My understanding is that we have a CFG of separately-allocated CLIF blocks, which we transform into a continuous buffer of VCode instructions, which we then transform into a continuous buffer of machine instructions; most of the branch optimizations are done in that last pass with a peephole optimizer of sorts, that looks at the last few branch instructions emitted and changes them as needed.
Now, I understand how this pass can handle fallthroughs and branch relaxation. But I don't understand how it handles jump threading and dead block removal.
Like, the principle of jump threading is that, if you have a block starting at L1 that does nothing but jump at L2, and the block starting at L3 jumps at L1, you can replace the jump at L1 to a jump at L2 and elide all the code in L1.
But I don't understand how you can do that in a streaming compiler. By the time the code at L3 is processed, the code at L1 is already "frozen". And in the opposite scenario (a block B1 ends with a jump to "future" block B4 that itself jumps to future code B5, etc), by the time you're writing B4 and you figure out that B1 can jump directly to B5, B1 has already been written and frozen. How do you optimize that?
Hi @Olivier FAURE ! So there are a few interesting cases here that we can handle. The key is the redirect table described in the post; by updating that on-the-fly, consulting it eagerly, and using it when doing branch-target fixups, we can handle all of the cases you describe.

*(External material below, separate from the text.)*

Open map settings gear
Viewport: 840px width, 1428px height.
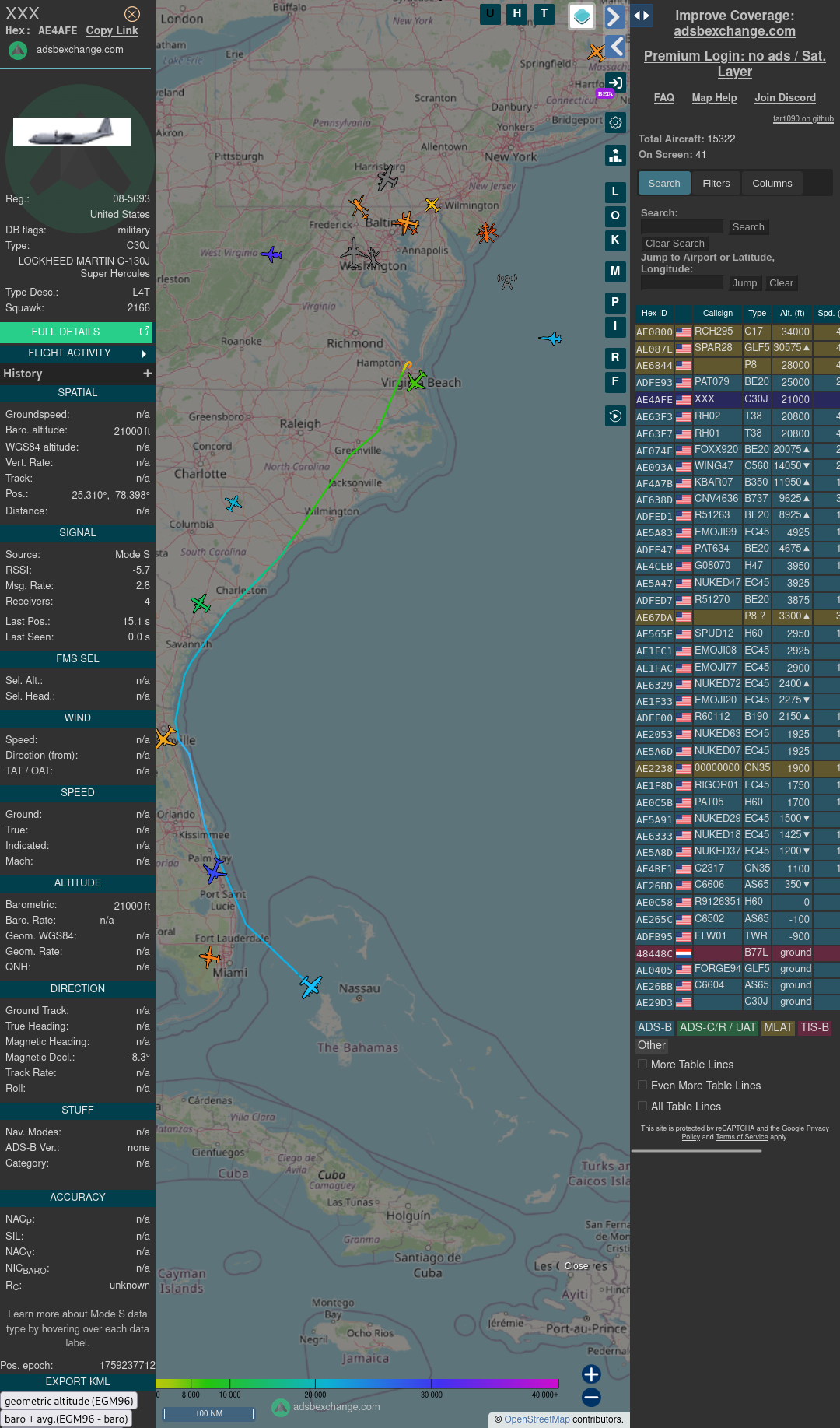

L1 -> L2; L3 -> L1. Here, we would emit the branch at L1 to L2, but also note in the table that L1 is an alias for L2. Importantly, also, if the only instruction in the block at L1 is a branch to L2 (i.e., the immediately preceding instruction is also an unconditional branch), we can completely remove the branch. Then L1 exists only as an alias, and not as any machine code at all. That's this case in the code. Finally, when we process the branch at L3 to L1, we note the fixup record ("target at this offset must refer to L1") via the LabelUse
mechanism; when we patch in the offset, we use the redirect table to note that L1 is actually L2, and patch in the offset for L2.
So the key insight is that we remove the empty block before it's frozen, and we can know it's an empty block by recognizing the two-back-to-back-branch pattern. This is safe because we set up the redirect at the same time and always refer to it.
L1 -> L4, L4 -> L5. Here we will note the redirect L4 -> L5 as above. When we later come back to patch the offset in the first branch to refer to L4, we actually patch to refer to L5 instead.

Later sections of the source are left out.